## Required action
From the line with "Click the 403: Forbidden response body text" through the line with "The height and", repeat the entries verbatim, both end lines included, and add nothing.

## Supplied material
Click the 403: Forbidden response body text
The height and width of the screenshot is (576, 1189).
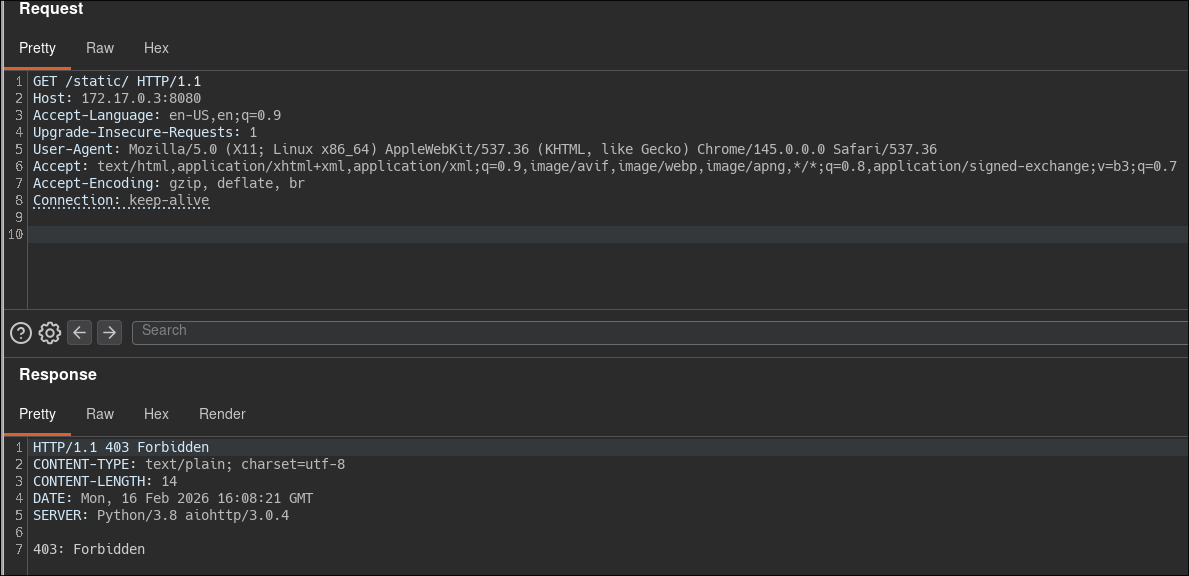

* * *

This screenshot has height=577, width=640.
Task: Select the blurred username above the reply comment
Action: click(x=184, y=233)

...

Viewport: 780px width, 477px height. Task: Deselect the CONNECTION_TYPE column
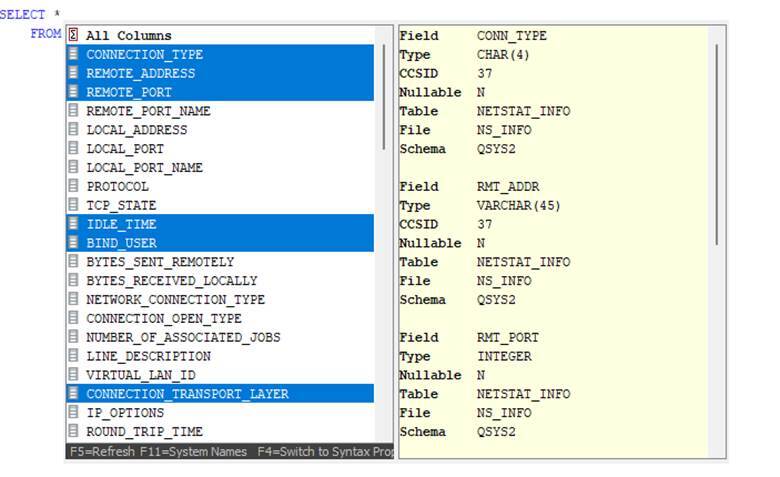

## Solution for this exercise
Click the 403: Forbidden response body text
The height and width of the screenshot is (576, 1189).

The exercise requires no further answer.